Stored data
-=-=-

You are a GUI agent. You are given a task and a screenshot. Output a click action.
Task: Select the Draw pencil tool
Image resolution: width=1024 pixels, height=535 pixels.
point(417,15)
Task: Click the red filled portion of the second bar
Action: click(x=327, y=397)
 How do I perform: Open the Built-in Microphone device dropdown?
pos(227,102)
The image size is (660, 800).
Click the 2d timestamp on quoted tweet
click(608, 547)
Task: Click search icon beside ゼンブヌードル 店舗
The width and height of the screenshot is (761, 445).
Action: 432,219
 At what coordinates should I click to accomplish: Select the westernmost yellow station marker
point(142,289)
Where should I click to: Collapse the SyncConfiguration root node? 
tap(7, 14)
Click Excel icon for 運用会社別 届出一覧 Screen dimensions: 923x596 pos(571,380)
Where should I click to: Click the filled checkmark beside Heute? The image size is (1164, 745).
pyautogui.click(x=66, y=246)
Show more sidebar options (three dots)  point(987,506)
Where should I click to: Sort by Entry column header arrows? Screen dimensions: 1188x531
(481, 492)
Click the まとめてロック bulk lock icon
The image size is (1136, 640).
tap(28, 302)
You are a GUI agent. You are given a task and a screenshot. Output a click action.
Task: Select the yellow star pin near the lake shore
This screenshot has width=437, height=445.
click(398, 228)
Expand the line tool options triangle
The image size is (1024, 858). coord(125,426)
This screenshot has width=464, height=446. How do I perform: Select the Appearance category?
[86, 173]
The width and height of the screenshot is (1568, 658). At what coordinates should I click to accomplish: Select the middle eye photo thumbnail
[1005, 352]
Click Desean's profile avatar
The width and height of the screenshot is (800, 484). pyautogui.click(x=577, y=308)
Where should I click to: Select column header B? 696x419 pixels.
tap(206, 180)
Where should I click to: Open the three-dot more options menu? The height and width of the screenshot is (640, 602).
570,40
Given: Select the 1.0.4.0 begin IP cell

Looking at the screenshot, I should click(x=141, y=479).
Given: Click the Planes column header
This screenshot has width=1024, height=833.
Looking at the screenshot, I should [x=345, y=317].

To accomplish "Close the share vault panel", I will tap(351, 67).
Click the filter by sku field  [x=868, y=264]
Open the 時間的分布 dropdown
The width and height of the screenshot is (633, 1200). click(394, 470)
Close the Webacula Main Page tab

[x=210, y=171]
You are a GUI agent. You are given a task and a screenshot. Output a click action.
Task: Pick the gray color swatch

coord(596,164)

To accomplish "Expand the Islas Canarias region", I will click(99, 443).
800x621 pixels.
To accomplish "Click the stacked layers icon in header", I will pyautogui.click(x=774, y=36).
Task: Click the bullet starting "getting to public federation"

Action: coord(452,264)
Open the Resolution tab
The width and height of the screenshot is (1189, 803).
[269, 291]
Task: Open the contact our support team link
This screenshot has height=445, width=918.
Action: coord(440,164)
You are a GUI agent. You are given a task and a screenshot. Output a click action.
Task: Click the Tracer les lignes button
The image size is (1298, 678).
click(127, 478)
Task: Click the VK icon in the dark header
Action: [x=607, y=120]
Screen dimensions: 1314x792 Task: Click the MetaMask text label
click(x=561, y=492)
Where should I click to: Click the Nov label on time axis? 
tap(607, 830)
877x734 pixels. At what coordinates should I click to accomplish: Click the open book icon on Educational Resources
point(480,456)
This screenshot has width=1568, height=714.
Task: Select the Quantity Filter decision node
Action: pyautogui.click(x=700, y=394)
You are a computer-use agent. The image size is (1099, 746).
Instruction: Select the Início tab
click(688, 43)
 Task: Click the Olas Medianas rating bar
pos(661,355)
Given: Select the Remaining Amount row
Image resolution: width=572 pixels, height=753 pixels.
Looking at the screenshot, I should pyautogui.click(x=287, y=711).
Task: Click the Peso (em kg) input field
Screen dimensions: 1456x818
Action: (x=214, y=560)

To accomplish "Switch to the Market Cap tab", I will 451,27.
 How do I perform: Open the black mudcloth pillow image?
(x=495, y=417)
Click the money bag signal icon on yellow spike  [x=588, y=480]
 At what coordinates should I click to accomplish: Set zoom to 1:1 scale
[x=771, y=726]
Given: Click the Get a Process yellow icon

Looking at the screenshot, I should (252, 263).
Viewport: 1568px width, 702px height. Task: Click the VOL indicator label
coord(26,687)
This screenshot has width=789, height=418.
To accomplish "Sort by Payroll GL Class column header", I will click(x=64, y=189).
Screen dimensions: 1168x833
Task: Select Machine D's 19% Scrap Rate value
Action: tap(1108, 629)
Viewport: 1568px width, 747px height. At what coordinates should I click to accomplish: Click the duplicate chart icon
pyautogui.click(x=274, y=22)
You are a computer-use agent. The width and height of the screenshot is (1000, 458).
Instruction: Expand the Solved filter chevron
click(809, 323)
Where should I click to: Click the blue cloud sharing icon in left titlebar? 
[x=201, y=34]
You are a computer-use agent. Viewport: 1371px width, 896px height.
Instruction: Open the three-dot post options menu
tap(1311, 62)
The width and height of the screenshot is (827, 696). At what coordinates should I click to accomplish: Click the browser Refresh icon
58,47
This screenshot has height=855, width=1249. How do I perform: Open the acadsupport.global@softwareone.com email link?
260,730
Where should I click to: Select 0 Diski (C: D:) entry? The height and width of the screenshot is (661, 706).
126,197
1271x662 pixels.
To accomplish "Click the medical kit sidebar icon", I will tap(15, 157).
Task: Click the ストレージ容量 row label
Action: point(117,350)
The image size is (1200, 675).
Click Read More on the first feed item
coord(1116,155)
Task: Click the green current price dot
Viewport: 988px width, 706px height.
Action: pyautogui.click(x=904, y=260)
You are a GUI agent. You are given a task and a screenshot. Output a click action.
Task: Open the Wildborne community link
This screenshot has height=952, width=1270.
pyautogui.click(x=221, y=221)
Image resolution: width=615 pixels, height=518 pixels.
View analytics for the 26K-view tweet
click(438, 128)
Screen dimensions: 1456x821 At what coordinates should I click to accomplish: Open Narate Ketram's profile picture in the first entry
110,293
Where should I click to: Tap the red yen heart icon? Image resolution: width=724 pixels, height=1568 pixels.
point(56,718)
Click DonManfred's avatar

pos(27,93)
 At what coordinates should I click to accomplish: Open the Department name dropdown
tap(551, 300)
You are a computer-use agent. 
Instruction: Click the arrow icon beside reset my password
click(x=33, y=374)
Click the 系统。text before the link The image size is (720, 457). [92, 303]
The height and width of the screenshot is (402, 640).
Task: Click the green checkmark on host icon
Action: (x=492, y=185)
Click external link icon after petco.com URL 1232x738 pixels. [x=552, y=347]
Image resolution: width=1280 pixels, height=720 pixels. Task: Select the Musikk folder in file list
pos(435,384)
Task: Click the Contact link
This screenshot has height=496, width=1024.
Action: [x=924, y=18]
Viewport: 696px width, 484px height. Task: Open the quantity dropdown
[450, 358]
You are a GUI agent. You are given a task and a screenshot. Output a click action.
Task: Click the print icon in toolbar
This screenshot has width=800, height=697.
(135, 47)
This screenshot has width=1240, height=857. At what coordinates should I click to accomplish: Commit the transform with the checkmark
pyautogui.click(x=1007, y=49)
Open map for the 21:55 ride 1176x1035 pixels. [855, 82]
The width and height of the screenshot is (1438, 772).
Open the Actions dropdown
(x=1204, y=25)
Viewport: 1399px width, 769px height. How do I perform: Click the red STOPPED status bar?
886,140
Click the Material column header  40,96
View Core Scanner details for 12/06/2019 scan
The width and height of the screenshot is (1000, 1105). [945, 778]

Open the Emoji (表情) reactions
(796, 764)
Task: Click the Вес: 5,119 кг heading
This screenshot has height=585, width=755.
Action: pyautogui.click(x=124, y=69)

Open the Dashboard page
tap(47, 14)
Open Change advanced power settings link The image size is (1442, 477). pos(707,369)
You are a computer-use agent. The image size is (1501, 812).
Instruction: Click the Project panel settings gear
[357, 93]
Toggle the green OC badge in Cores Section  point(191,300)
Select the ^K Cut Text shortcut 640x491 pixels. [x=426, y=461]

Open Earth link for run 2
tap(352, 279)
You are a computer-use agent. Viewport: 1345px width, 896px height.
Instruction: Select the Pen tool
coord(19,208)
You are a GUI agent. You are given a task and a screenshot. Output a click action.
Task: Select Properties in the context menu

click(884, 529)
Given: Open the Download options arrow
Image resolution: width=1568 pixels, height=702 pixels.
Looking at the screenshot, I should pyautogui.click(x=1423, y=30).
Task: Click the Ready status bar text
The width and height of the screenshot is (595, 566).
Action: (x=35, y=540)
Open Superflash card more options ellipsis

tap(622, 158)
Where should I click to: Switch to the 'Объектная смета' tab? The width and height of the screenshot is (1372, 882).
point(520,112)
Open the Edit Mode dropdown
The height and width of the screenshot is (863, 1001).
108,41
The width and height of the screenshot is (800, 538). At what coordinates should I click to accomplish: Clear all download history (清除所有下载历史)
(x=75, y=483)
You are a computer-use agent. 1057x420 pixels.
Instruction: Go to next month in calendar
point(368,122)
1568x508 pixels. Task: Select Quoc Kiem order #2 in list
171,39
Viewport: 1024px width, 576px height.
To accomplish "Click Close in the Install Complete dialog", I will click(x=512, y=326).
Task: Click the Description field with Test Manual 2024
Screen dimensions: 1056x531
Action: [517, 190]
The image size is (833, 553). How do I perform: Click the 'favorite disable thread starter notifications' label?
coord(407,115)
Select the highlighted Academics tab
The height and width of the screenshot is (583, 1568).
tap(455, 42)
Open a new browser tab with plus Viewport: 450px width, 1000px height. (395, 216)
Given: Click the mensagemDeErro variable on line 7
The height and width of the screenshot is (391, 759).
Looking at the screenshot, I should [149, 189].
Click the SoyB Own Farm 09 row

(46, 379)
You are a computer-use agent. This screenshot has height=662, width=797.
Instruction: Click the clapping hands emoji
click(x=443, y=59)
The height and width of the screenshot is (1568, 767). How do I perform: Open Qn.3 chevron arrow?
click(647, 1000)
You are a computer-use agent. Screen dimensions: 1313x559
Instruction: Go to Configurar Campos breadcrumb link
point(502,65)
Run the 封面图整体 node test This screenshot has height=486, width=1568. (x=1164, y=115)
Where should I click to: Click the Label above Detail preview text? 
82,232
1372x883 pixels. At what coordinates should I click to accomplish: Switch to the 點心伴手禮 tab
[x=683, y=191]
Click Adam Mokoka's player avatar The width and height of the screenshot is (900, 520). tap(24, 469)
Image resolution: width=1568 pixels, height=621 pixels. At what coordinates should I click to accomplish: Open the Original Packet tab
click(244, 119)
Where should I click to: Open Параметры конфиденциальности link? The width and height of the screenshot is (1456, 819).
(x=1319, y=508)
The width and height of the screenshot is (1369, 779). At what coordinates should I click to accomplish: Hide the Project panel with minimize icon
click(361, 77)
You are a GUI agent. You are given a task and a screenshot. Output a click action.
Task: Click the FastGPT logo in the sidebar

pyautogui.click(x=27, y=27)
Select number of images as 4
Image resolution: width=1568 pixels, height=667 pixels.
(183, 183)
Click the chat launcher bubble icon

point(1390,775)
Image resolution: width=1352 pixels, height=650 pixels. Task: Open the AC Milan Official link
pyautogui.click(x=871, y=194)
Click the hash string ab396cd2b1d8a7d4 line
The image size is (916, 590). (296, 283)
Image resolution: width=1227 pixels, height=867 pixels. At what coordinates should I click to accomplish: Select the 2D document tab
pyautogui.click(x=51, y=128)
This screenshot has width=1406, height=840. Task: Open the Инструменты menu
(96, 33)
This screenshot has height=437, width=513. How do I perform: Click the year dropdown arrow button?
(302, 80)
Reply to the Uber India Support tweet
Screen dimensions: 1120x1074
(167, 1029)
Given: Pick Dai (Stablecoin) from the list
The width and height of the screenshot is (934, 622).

-=-=-

Work instructions | Only the lines from the first line of the records through the line containing "Show more sidebar" should be repeated, exactly as they appear.

Task output |
You are a GUI agent. You are given a task and a screenshot. Output a click action.
Task: Select the Draw pencil tool
Image resolution: width=1024 pixels, height=535 pixels.
point(417,15)
Task: Click the red filled portion of the second bar
Action: click(x=327, y=397)
 How do I perform: Open the Built-in Microphone device dropdown?
pos(227,102)
The image size is (660, 800).
Click the 2d timestamp on quoted tweet
click(608, 547)
Task: Click search icon beside ゼンブヌードル 店舗
The width and height of the screenshot is (761, 445).
Action: 432,219
 At what coordinates should I click to accomplish: Select the westernmost yellow station marker
point(142,289)
Where should I click to: Collapse the SyncConfiguration root node? 
tap(7, 14)
Click Excel icon for 運用会社別 届出一覧 Screen dimensions: 923x596 pos(571,380)
Where should I click to: Click the filled checkmark beside Heute? The image size is (1164, 745).
pyautogui.click(x=66, y=246)
Show more sidebar options (three dots)  point(987,506)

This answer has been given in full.